This work investigates the convergence rate of randomly initialized fully connected neural networks—and their derivatives—toward Gaussian processes over finite input sets, as well as the total variation (TV) distance between the Bayesian posterior distribution and its Gaussian limit. Methodologically, it introduces a novel synthesis of quantitative cumulant bounds and information-theoretic entropy inequalities to derive new upper bounds on the TV and 2-Wasserstein distances between conditional Gaussian vectors and standard Gaussians.
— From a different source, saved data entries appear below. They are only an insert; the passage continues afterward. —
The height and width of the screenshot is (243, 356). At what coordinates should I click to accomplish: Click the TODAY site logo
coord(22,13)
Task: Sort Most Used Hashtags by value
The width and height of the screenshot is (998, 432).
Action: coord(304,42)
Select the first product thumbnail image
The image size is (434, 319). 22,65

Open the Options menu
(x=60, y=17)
Theoretical contributions are threefold: (1) under mild activation function assumptions, it establishes optimal convergence rates for both network outputs and gradients toward Gaussianity; (2) it provides the first quantitative central limit theorem for Bayesian posteriors in the TV metric, with explicit, non-asymptotic error bounds; and (3) it unifies, improves upon, and extends state-of-the-art results on Gaussian approximations and Bayesian asymptotics in deep learning.
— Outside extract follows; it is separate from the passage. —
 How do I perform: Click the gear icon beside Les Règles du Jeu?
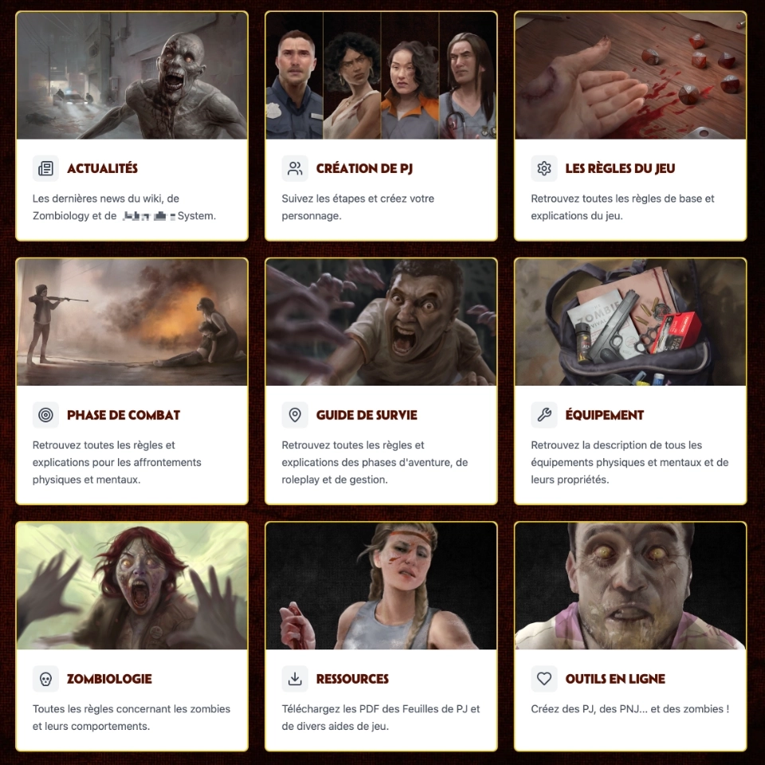click(x=544, y=168)
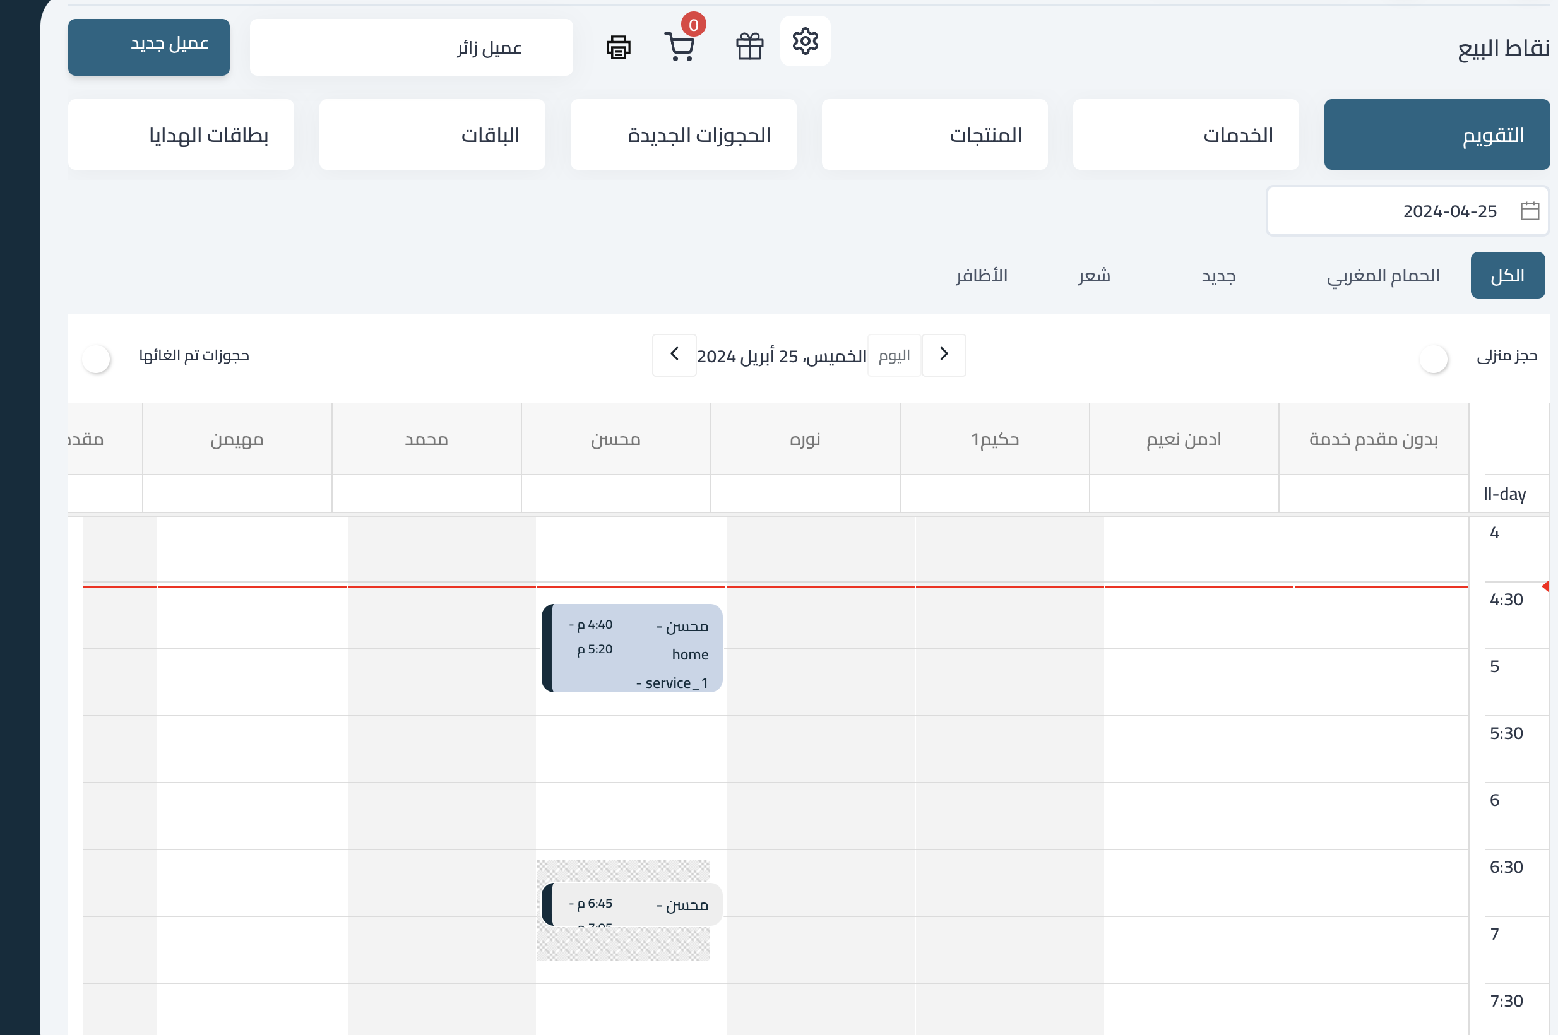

Using entropic inequalities from information theory, we provide new bounds on the total variation and 2-Wasserstein distances between a conditionally Gaussian law and a Gaussian law with invertible covariance matrix. We apply our results to quantify the speed of convergence to Gaussian of a randomly initialized fully connected neural network and its derivatives - evaluated in a finite number of inputs - when the initialization is Gaussian and the sizes of the inner layers diverge to infinity. Our results require mild assumptions on the activation function, and allow one to recover optimal rates of convergence in a variety of distances, thus improving and extending the findings of Basteri and Trevisan (2023), Favaro et al. (2023), Trevisan (2024) and Apollonio et al. (2024). One of our main tools are the quantitative cumulant estimates established in Hanin (2024). As an illustration, we apply our results to bound the total variation distance between the Bayesian posterior law of the neural network and its derivatives, and the posterior law of the corresponding Gaussian limit: this yields quantitative versions of a posterior CLT by Hron et al. (2022), and extends several estimates by Trevisan (2024) to the total variation metric.